**Given exercise**
Put the material below into a Markdown table with the columns Row and Text. Give each nonblank line its own numbered row.
————
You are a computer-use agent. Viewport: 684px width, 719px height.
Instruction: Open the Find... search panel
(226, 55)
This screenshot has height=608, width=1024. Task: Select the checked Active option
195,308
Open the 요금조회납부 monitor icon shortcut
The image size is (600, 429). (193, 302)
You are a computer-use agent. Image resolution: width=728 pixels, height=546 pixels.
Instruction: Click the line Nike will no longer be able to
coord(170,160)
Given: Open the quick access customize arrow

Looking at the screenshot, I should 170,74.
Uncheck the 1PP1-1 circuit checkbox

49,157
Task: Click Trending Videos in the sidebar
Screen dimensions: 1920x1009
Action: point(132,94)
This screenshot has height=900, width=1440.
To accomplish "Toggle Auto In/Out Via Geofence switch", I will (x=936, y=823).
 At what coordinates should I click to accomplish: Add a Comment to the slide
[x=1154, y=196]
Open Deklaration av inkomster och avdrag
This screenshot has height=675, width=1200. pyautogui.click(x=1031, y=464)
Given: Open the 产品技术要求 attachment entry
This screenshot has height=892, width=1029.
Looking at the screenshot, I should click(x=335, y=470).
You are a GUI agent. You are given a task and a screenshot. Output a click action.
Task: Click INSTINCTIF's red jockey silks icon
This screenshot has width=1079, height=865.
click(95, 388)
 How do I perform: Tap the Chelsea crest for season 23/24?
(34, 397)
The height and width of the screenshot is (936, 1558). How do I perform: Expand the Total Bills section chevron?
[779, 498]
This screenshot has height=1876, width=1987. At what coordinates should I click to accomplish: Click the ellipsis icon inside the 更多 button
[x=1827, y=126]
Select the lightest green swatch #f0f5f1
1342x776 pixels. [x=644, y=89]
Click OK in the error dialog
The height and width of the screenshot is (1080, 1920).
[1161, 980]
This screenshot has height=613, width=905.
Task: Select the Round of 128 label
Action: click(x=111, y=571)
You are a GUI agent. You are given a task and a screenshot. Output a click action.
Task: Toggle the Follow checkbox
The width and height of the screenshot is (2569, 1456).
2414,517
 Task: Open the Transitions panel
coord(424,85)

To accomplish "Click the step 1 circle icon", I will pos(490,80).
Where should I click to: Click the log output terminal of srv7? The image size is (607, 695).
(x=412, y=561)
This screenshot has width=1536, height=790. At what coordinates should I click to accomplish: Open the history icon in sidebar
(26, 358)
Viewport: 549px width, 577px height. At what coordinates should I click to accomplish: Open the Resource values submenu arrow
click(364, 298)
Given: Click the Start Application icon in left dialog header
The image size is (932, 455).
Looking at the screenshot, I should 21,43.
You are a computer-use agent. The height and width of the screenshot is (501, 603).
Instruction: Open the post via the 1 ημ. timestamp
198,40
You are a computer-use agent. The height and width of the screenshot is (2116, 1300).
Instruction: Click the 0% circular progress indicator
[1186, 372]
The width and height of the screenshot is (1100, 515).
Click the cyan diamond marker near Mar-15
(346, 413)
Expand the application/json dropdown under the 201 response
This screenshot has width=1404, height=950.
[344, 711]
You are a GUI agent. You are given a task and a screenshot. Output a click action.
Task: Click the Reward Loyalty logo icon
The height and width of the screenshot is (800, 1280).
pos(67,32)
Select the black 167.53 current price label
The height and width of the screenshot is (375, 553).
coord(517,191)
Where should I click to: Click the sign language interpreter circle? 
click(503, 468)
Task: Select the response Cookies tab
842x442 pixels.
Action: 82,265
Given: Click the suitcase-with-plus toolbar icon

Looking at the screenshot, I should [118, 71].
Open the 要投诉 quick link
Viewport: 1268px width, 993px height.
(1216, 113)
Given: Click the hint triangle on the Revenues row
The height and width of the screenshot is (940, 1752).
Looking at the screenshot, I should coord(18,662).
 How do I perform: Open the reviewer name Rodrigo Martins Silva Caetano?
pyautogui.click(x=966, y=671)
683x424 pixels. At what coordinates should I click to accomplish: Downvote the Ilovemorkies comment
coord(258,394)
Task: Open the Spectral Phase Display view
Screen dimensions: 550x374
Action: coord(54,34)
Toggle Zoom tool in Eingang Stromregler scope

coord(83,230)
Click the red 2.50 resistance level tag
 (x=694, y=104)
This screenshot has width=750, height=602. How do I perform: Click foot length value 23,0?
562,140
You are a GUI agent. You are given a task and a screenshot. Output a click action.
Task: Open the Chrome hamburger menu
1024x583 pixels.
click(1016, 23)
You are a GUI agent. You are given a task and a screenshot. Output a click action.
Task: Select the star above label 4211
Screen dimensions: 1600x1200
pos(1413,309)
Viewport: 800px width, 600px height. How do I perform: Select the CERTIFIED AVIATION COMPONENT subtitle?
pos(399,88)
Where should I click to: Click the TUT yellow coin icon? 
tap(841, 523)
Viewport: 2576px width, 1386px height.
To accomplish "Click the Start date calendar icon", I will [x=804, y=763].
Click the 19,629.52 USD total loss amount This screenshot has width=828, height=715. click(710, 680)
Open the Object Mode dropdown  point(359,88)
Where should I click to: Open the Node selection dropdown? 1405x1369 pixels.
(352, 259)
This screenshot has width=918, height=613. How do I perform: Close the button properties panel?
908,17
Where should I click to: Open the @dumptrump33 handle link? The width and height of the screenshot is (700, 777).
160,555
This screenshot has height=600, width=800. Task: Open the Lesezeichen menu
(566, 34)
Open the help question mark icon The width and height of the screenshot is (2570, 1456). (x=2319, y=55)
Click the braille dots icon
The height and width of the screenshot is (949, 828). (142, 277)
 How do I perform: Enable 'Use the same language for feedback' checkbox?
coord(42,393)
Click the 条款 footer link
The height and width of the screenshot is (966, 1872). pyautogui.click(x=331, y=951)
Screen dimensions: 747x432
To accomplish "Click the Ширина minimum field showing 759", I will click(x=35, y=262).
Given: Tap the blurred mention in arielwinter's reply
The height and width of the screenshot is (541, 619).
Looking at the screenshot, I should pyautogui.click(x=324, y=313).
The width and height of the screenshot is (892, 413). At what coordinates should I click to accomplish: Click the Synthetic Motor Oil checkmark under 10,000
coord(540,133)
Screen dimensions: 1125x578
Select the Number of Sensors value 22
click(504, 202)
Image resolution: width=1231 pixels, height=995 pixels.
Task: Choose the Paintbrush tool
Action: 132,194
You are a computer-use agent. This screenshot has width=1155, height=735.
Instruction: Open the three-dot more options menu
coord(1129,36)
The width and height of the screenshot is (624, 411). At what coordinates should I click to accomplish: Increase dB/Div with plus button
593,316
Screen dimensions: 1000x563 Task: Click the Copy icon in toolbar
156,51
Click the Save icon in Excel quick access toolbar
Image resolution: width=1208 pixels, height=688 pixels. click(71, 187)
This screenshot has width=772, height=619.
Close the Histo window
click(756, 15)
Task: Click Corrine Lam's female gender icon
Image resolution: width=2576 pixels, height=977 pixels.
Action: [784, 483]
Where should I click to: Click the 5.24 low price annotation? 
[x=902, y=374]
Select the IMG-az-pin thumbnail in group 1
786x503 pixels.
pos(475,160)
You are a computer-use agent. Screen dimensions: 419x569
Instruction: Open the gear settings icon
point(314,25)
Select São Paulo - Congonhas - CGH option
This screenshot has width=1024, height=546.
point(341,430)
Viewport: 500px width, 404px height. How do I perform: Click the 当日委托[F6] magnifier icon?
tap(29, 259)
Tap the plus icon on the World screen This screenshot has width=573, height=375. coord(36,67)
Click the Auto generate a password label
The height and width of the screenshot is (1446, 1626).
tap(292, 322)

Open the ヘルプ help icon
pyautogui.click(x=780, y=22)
————
**Problem solution**
| Row | Text |
|---|---|
| 1 | You are a computer-use agent. Viewport: 684px width, 719px height. |
| 2 | Instruction: Open the Find... search panel |
| 3 | (226, 55) |
| 4 | This screenshot has height=608, width=1024. Task: Select the checked Active option |
| 5 | 195,308 |
| 6 | Open the 요금조회납부 monitor icon shortcut |
| 7 | The image size is (600, 429). (193, 302) |
| 8 | You are a computer-use agent. Image resolution: width=728 pixels, height=546 pixels. |
| 9 | Instruction: Click the line Nike will no longer be able to |
| 10 | coord(170,160) |
| 11 | Given: Open the quick access customize arrow |
| 12 | Looking at the screenshot, I should 170,74. |
| 13 | Uncheck the 1PP1-1 circuit checkbox |
| 14 | 49,157 |
| 15 | Task: Click Trending Videos in the sidebar |
| 16 | Screen dimensions: 1920x1009 |
| 17 | Action: point(132,94) |
| 18 | This screenshot has height=900, width=1440. |
| 19 | To accomplish "Toggle Auto In/Out Via Geofence switch", I will (x=936, y=823). |
| 20 |  At what coordinates should I click to accomplish: Add a Comment to the slide |
| 21 | [x=1154, y=196] |
| 22 | Open Deklaration av inkomster och avdrag |
| 23 | This screenshot has height=675, width=1200. pyautogui.click(x=1031, y=464) |
| 24 | Given: Open the 产品技术要求 attachment entry |
| 25 | This screenshot has height=892, width=1029. |
| 26 | Looking at the screenshot, I should click(x=335, y=470). |
| 27 | You are a GUI agent. You are given a task and a screenshot. Output a click action. |
| 28 | Task: Click INSTINCTIF's red jockey silks icon |
| 29 | This screenshot has width=1079, height=865. |
| 30 | click(95, 388) |
| 31 |  How do I perform: Tap the Chelsea crest for season 23/24? |
| 32 | (34, 397) |
| 33 | The height and width of the screenshot is (936, 1558). How do I perform: Expand the Total Bills section chevron? |
| 34 | [779, 498] |
| 35 | This screenshot has height=1876, width=1987. At what coordinates should I click to accomplish: Click the ellipsis icon inside the 更多 button |
| 36 | [x=1827, y=126] |
| 37 | Select the lightest green swatch #f0f5f1 |
| 38 | 1342x776 pixels. [x=644, y=89] |
| 39 | Click OK in the error dialog |
| 40 | The height and width of the screenshot is (1080, 1920). |
| 41 | [1161, 980] |
| 42 | This screenshot has height=613, width=905. |
| 43 | Task: Select the Round of 128 label |
| 44 | Action: click(x=111, y=571) |
| 45 | You are a GUI agent. You are given a task and a screenshot. Output a click action. |
| 46 | Task: Toggle the Follow checkbox |
| 47 | The width and height of the screenshot is (2569, 1456). |
| 48 | 2414,517 |
| 49 |  Task: Open the Transitions panel |
| 50 | coord(424,85) |
| 51 | To accomplish "Click the step 1 circle icon", I will pos(490,80). |
| 52 | Where should I click to: Click the log output terminal of srv7? The image size is (607, 695). |
| 53 | (x=412, y=561) |
| 54 | This screenshot has width=1536, height=790. At what coordinates should I click to accomplish: Open the history icon in sidebar |
| 55 | (26, 358) |
| 56 | Viewport: 549px width, 577px height. At what coordinates should I click to accomplish: Open the Resource values submenu arrow |
| 57 | click(364, 298) |
| 58 | Given: Click the Start Application icon in left dialog header |
| 59 | The image size is (932, 455). |
| 60 | Looking at the screenshot, I should 21,43. |
| 61 | You are a computer-use agent. The height and width of the screenshot is (501, 603). |
| 62 | Instruction: Open the post via the 1 ημ. timestamp |
| 63 | 198,40 |
| 64 | You are a computer-use agent. The height and width of the screenshot is (2116, 1300). |
| 65 | Instruction: Click the 0% circular progress indicator |
| 66 | [1186, 372] |
| 67 | The width and height of the screenshot is (1100, 515). |
| 68 | Click the cyan diamond marker near Mar-15 |
| 69 | (346, 413) |
| 70 | Expand the application/json dropdown under the 201 response |
| 71 | This screenshot has width=1404, height=950. |
| 72 | [344, 711] |
| 73 | You are a GUI agent. You are given a task and a screenshot. Output a click action. |
| 74 | Task: Click the Reward Loyalty logo icon |
| 75 | The height and width of the screenshot is (800, 1280). |
| 76 | pos(67,32) |
| 77 | Select the black 167.53 current price label |
| 78 | The height and width of the screenshot is (375, 553). |
| 79 | coord(517,191) |
| 80 | Where should I click to: Click the sign language interpreter circle?  |
| 81 | click(503, 468) |
| 82 | Task: Select the response Cookies tab |
| 83 | 842x442 pixels. |
| 84 | Action: 82,265 |
| 85 | Given: Click the suitcase-with-plus toolbar icon |
| 86 | Looking at the screenshot, I should [118, 71]. |
| 87 | Open the 要投诉 quick link |
| 88 | Viewport: 1268px width, 993px height. |
| 89 | (1216, 113) |
| 90 | Given: Click the hint triangle on the Revenues row |
| 91 | The height and width of the screenshot is (940, 1752). |
| 92 | Looking at the screenshot, I should coord(18,662). |
| 93 |  How do I perform: Open the reviewer name Rodrigo Martins Silva Caetano? |
| 94 | pyautogui.click(x=966, y=671) |
| 95 | 683x424 pixels. At what coordinates should I click to accomplish: Downvote the Ilovemorkies comment |
| 96 | coord(258,394) |
| 97 | Task: Open the Spectral Phase Display view |
| 98 | Screen dimensions: 550x374 |
| 99 | Action: coord(54,34) |
| 100 | Toggle Zoom tool in Eingang Stromregler scope |
| 101 | coord(83,230) |
| 102 | Click the red 2.50 resistance level tag |
| 103 |  (x=694, y=104) |
| 104 | This screenshot has width=750, height=602. How do I perform: Click foot length value 23,0? |
| 105 | 562,140 |
| 106 | You are a GUI agent. You are given a task and a screenshot. Output a click action. |
| 107 | Task: Open the Chrome hamburger menu |
| 108 | 1024x583 pixels. |
| 109 | click(1016, 23) |
| 110 | You are a GUI agent. You are given a task and a screenshot. Output a click action. |
| 111 | Task: Select the star above label 4211 |
| 112 | Screen dimensions: 1600x1200 |
| 113 | pos(1413,309) |
| 114 | Viewport: 800px width, 600px height. How do I perform: Select the CERTIFIED AVIATION COMPONENT subtitle? |
| 115 | pos(399,88) |
| 116 | Where should I click to: Click the TUT yellow coin icon?  |
| 117 | tap(841, 523) |
| 118 | Viewport: 2576px width, 1386px height. |
| 119 | To accomplish "Click the Start date calendar icon", I will [x=804, y=763]. |
| 120 | Click the 19,629.52 USD total loss amount This screenshot has width=828, height=715. click(710, 680) |
| 121 | Open the Object Mode dropdown  point(359,88) |
| 122 | Where should I click to: Open the Node selection dropdown? 1405x1369 pixels. |
| 123 | (352, 259) |
| 124 | This screenshot has width=918, height=613. How do I perform: Close the button properties panel? |
| 125 | 908,17 |
| 126 | Where should I click to: Open the @dumptrump33 handle link? The width and height of the screenshot is (700, 777). |
| 127 | 160,555 |
| 128 | This screenshot has height=600, width=800. Task: Open the Lesezeichen menu |
| 129 | (566, 34) |
| 130 | Open the help question mark icon The width and height of the screenshot is (2570, 1456). (x=2319, y=55) |
| 131 | Click the braille dots icon |
| 132 | The height and width of the screenshot is (949, 828). (142, 277) |
| 133 |  How do I perform: Enable 'Use the same language for feedback' checkbox? |
| 134 | coord(42,393) |
| 135 | Click the 条款 footer link |
| 136 | The height and width of the screenshot is (966, 1872). pyautogui.click(x=331, y=951) |
| 137 | Screen dimensions: 747x432 |
| 138 | To accomplish "Click the Ширина minimum field showing 759", I will click(x=35, y=262). |
| 139 | Given: Tap the blurred mention in arielwinter's reply |
| 140 | The height and width of the screenshot is (541, 619). |
| 141 | Looking at the screenshot, I should pyautogui.click(x=324, y=313). |
| 142 | The width and height of the screenshot is (892, 413). At what coordinates should I click to accomplish: Click the Synthetic Motor Oil checkmark under 10,000 |
| 143 | coord(540,133) |
| 144 | Screen dimensions: 1125x578 |
| 145 | Select the Number of Sensors value 22 |
| 146 | click(504, 202) |
| 147 | Image resolution: width=1231 pixels, height=995 pixels. |
| 148 | Task: Choose the Paintbrush tool |
| 149 | Action: 132,194 |
| 150 | You are a computer-use agent. This screenshot has width=1155, height=735. |
| 151 | Instruction: Open the three-dot more options menu |
| 152 | coord(1129,36) |
| 153 | The width and height of the screenshot is (624, 411). At what coordinates should I click to accomplish: Increase dB/Div with plus button |
| 154 | 593,316 |
| 155 | Screen dimensions: 1000x563 Task: Click the Copy icon in toolbar |
| 156 | 156,51 |
| 157 | Click the Save icon in Excel quick access toolbar |
| 158 | Image resolution: width=1208 pixels, height=688 pixels. click(71, 187) |
| 159 | This screenshot has width=772, height=619. |
| 160 | Close the Histo window |
| 161 | click(756, 15) |
| 162 | Task: Click Corrine Lam's female gender icon |
| 163 | Image resolution: width=2576 pixels, height=977 pixels. |
| 164 | Action: [784, 483] |
| 165 | Where should I click to: Click the 5.24 low price annotation?  |
| 166 | [x=902, y=374] |
| 167 | Select the IMG-az-pin thumbnail in group 1 |
| 168 | 786x503 pixels. |
| 169 | pos(475,160) |
| 170 | You are a computer-use agent. Screen dimensions: 419x569 |
| 171 | Instruction: Open the gear settings icon |
| 172 | point(314,25) |
| 173 | Select São Paulo - Congonhas - CGH option |
| 174 | This screenshot has width=1024, height=546. |
| 175 | point(341,430) |
| 176 | Viewport: 500px width, 404px height. How do I perform: Click the 当日委托[F6] magnifier icon? |
| 177 | tap(29, 259) |
| 178 | Tap the plus icon on the World screen This screenshot has width=573, height=375. coord(36,67) |
| 179 | Click the Auto generate a password label |
| 180 | The height and width of the screenshot is (1446, 1626). |
| 181 | tap(292, 322) |
| 182 | Open the ヘルプ help icon |
| 183 | pyautogui.click(x=780, y=22) |